As of the census of 2010, there were 4,009 people, 1,521 households, and 1,182 families residing in the township. The population density was 185.6 PD/sqmi. There were 1,593 housing units at an average density of 73.8 /sqmi. The racial makeup of the township was 96.68% White, 0.64% African American, 0.62% Native American, 0.5% Asian, 0.02% Pacific Islander, 0.12% from other races, and 1.4% from two or more races. Hispanic or Latino of any race were 1.55% of the population.

There were 1,521 households, out of which 31.1% had children under the age of 18 living with them, 64.7% were married couples living together, 8.3% had a female householder with no husband present, and 22.3% were non-families. 17.0% of all households were made up of individuals, and 6.2% had someone living alone who was 65 years of age or older. The average household size was 2.6 and the average family size was 2.9.

In 2000, the township the population was spread out, with 27.0% under the age of 18, 7.0% from 18 to 24, 29.8% from 25 to 44, 24.8% from 45 to 64, and 11.4% who were 65 years of age or older. The median age was 37 years. For every 100 females, there were 96.9 males. For every 100 females age 18 and over, there were 96.6 males.

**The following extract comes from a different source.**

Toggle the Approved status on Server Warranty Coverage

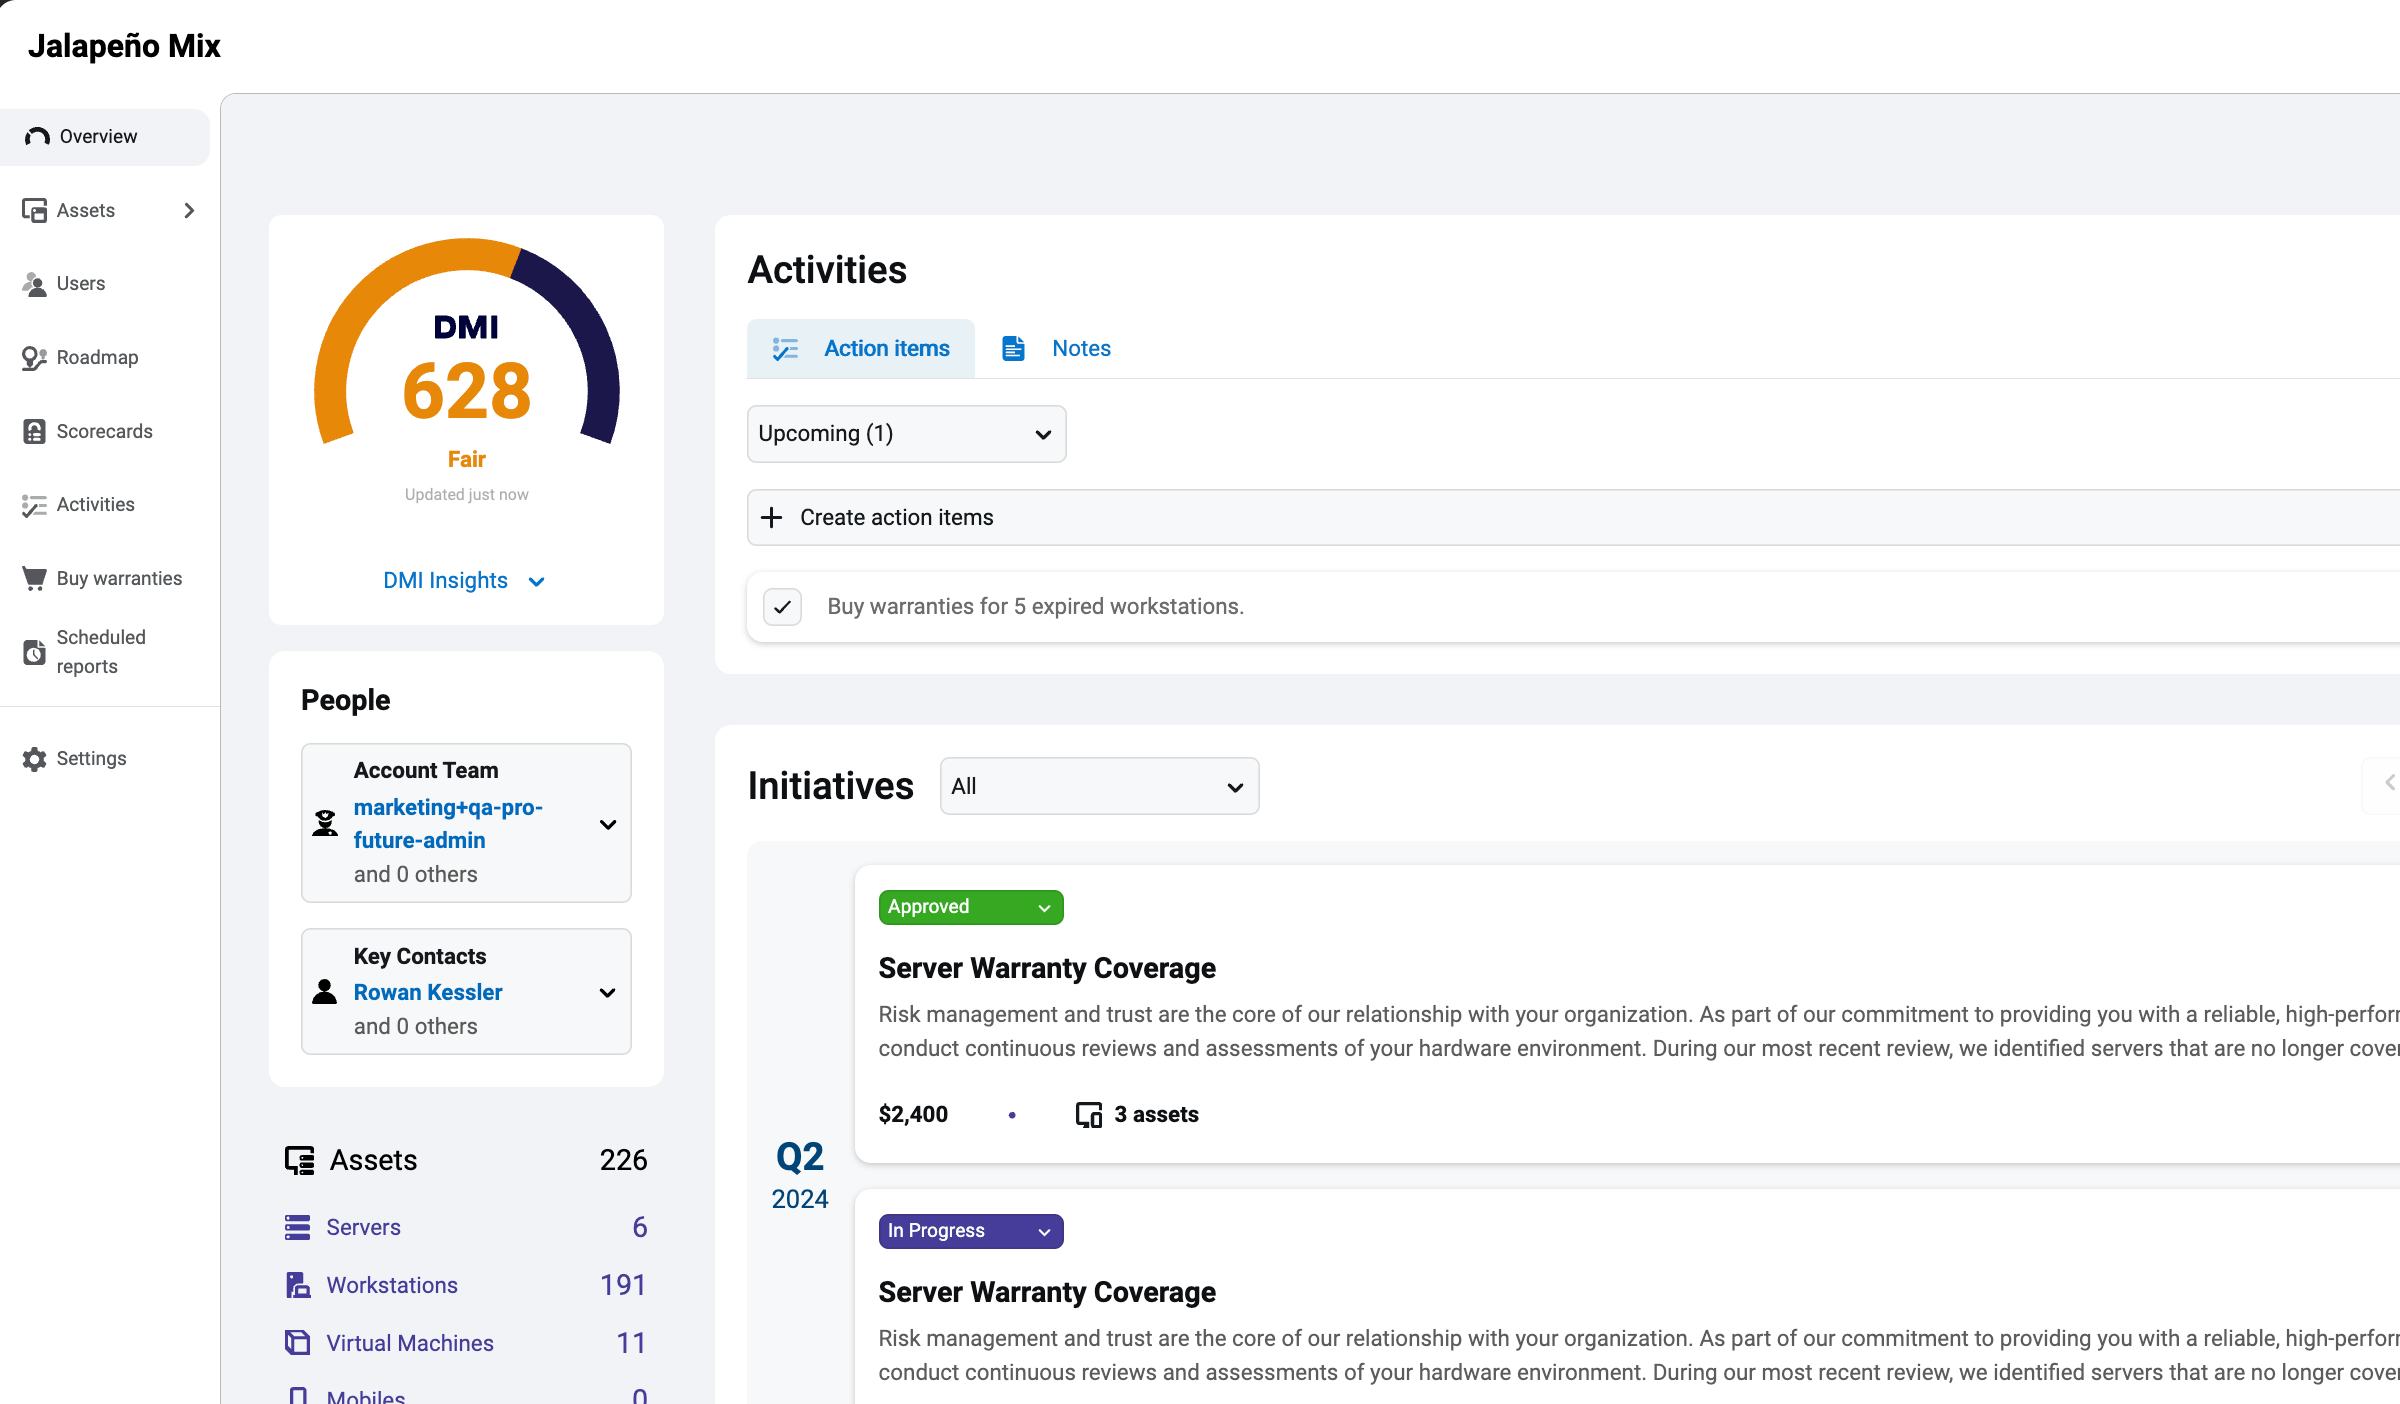[x=969, y=906]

The median income for a household in the township was $44,924, and the median income for a family was $51,029. Males had a median income of $45,742 versus $28,622 for females. The per capita income for the township was $20,574. About 5.7% of families and 5.7% of the population were below the poverty line, including 3.9% of those under age 18 and 9.7% of those age 65 or over.

Historical population
| Census | Pop. | Note | %± |
| 1870 | 247 |  | — |
| 1880 | 601 |  | 143.3% |
| 1890 | 552 |  | −8.2% |
| 1900 | 657 |  | 19.0% |
| 1910 | 570 |  | −13.2% |
| 1920 | 598 |  | 4.9% |
| 1930 | 754 |  | 26.1% |
| 1940 | 1,467 |  | 94.6% |
| 1950 | 2,196 |  | 49.7% |
| 1960 | 3,304 |  | 50.5% |
| 1970 | 3,959 |  | 19.8% |
| 1980 | 4,477 |  | 13.1% |
| 1990 | 4,235 |  | −5.4% |
| 2000 | 3,924 |  | −7.3% |
| 2010 | 4,009 |  | 2.2% |
| 2020 | 3,993 |  | −0.4% |
U.S. Decennial Census

==Transportation==
- connects Midland to the east with Mount Pleasant and Big Rapids to the west.
- follows the Michigan meridian along the western boundary of the township, extending north to West Branch.

== Education ==
- Bullock Creek Public Schools
  - Bullock Creek High School
- Midland Public Schools

== Sites of interest ==
The Chippewa Nature Center has a territory of more than 1000 acre of deciduous and coniferous woods, rivers, ponds, wetlands (marsh, fen, bog, and swamp) and upland fields.